▸ **WORK TO BE COMPLETED**:
The reply should hold every line of the listing exactly, and none of its images.

▸ **SOURCE MATERIAL**:
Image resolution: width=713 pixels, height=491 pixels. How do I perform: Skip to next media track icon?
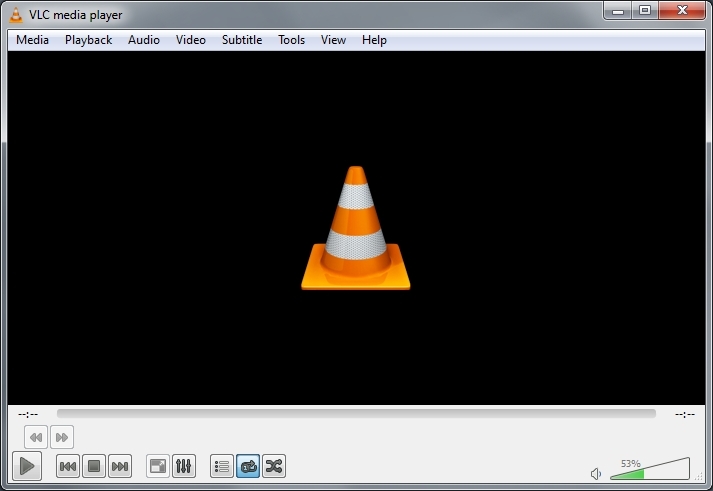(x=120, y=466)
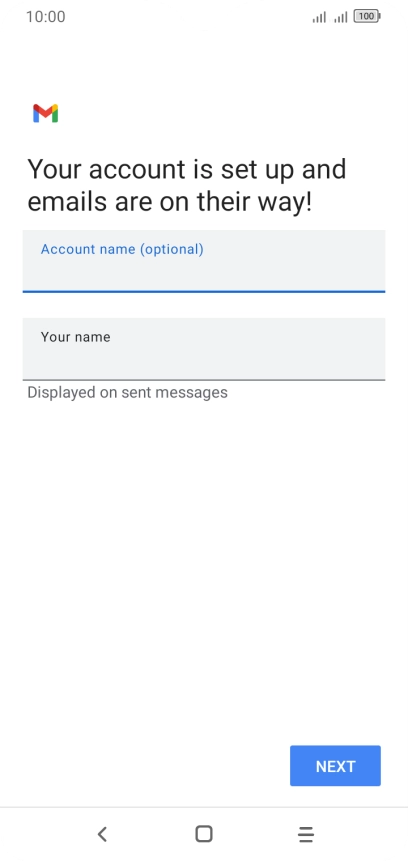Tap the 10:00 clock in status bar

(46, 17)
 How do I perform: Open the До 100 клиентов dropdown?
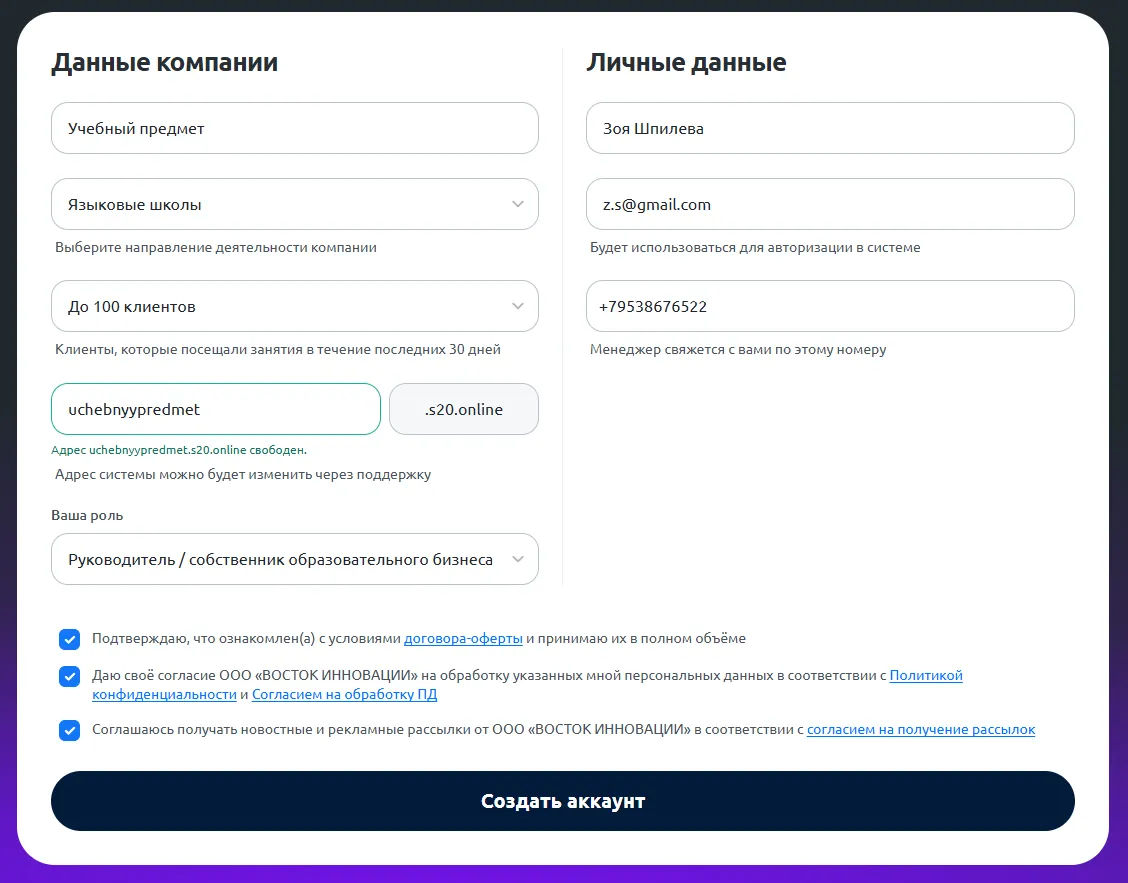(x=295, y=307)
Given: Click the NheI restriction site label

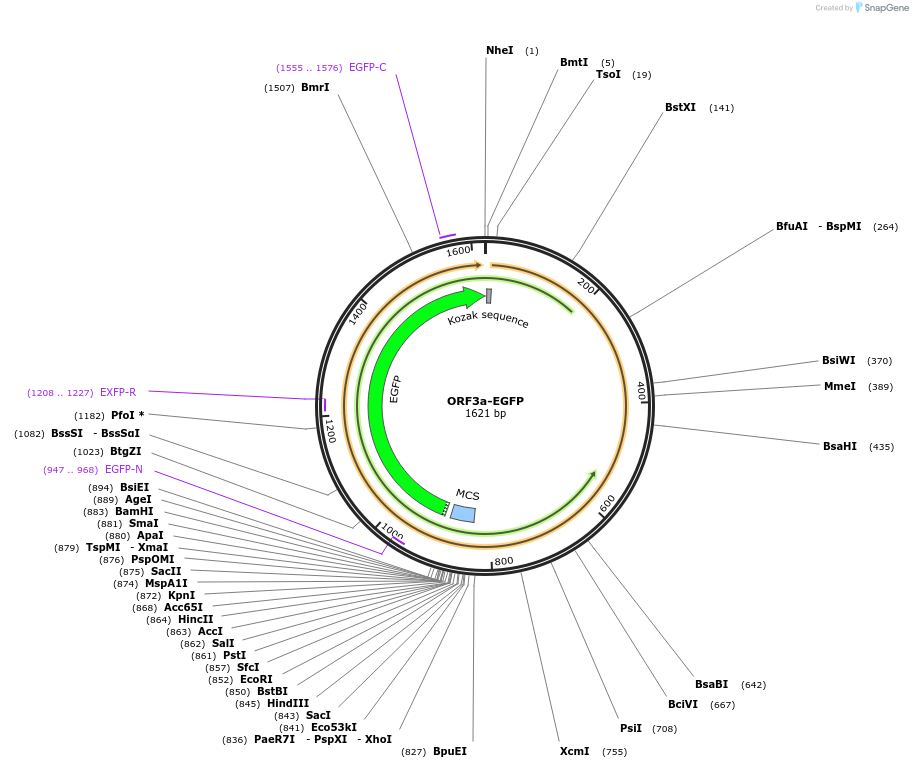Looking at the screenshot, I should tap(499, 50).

▸ **THE ANSWER**:
Image resolution: width=713 pixels, height=491 pixels. How do I perform: Skip to next media track icon?
(x=120, y=466)
Tap the 10:00 clock in status bar

(46, 17)
 How do I perform: Open the До 100 клиентов dropdown?
(x=295, y=307)
Given: Click the NheI restriction site label

Looking at the screenshot, I should tap(499, 50).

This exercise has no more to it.